Despite the fact that all the characters’ stories were nicely tied up in bow by the end of “The Best Exotic Marigold Hotel,” “Shakespeare in Love” director John Madden has decided to return to the helm to treat viewers to the continuing adventures of the residents in The Second Best Exotic Marigold Hotel.
In this installment, The Best Exotic Marigold Hotel for the Elderly and Beautiful is full up and Sonny (Dev Patel, “The Last Airbender”) is looking to expand his venture worldwide. On top of that he is also getting married to the girl of his dreams Sunaina (Tina Desai). The two loves of his life — his hotel and his wife — are in direct competition with each other, both vying for his attention and pushing Sonny to the limit. But which one will win out?
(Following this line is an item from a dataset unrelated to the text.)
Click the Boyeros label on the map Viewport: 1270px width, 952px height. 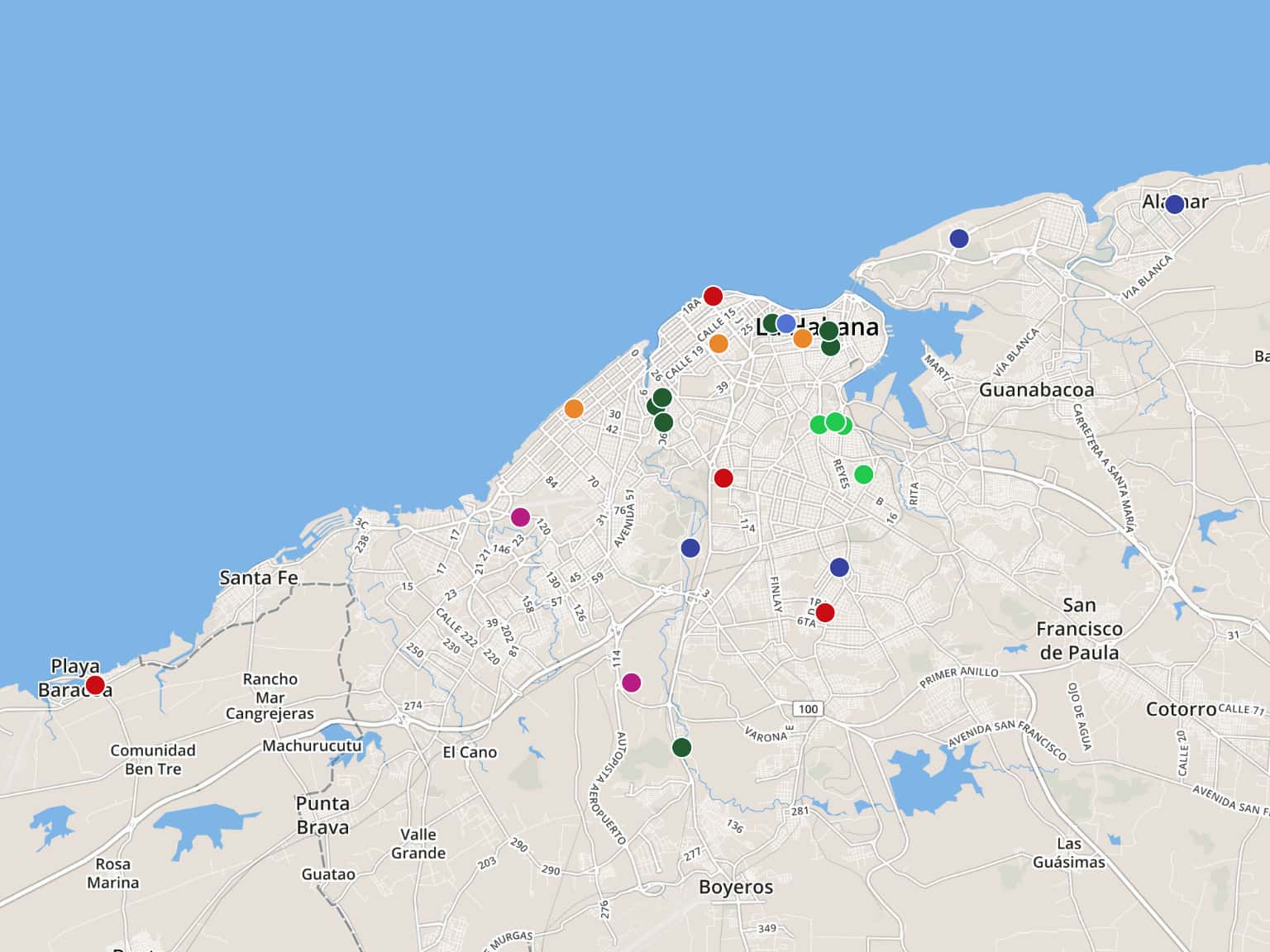[735, 888]
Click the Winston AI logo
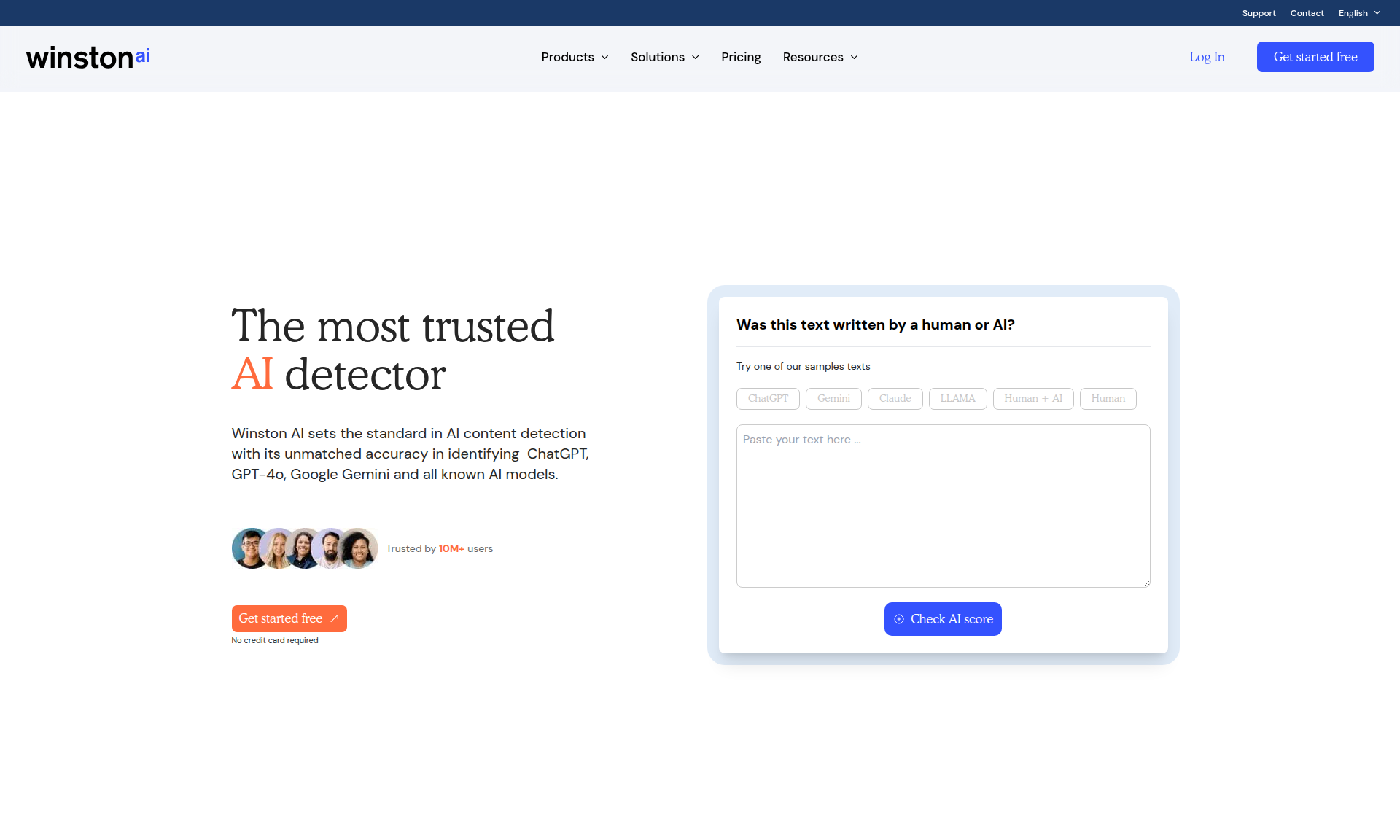 [x=88, y=58]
Love seems to be the common thread throughout this film as the hotel’s inhabitants also have various love dilemmas to work out. Will Evelyn (Judi Dench, “Philomena”) and Douglas (Bill Nighy, “I, Frankenstein”) ever admit their true feelings for each other? And will Madge (Celia Imrie) ever make her mind up about which one of her rich suitors she wants to build a life with?
The only person currently not having some sort of love dilemma is Maggie Smiths’ character — newly appointed co-manager Muriel. Smith’s Michael Caine impression does slightly grate, however, her characters’ no-nonsense, sharp-shooting responses bring the only moments of true comedy. A nice dynamic ensues between Muriel and Evelyn of friendly put-downs reminiscent of Smith’s Dowager and Penelope Wilton’s Isobel Crawley in “Downton Abbey.”
One of the real indulgences of this film lies in the plethora of Academy Award winners and nominees it’s packed with. Many of them can be considered British national treasures and spending time again with their characters in The Second Best Exotic Marigold Hotel feels a bit like hanging out with a bunch of mates. Unfortunately, the entrance of silver fox Richard Gere’s character Guy brings the show back down to Earth, breaking the familial camaraderie; reminding that you are watching a film that is trying to make itself palatable to the American audiences.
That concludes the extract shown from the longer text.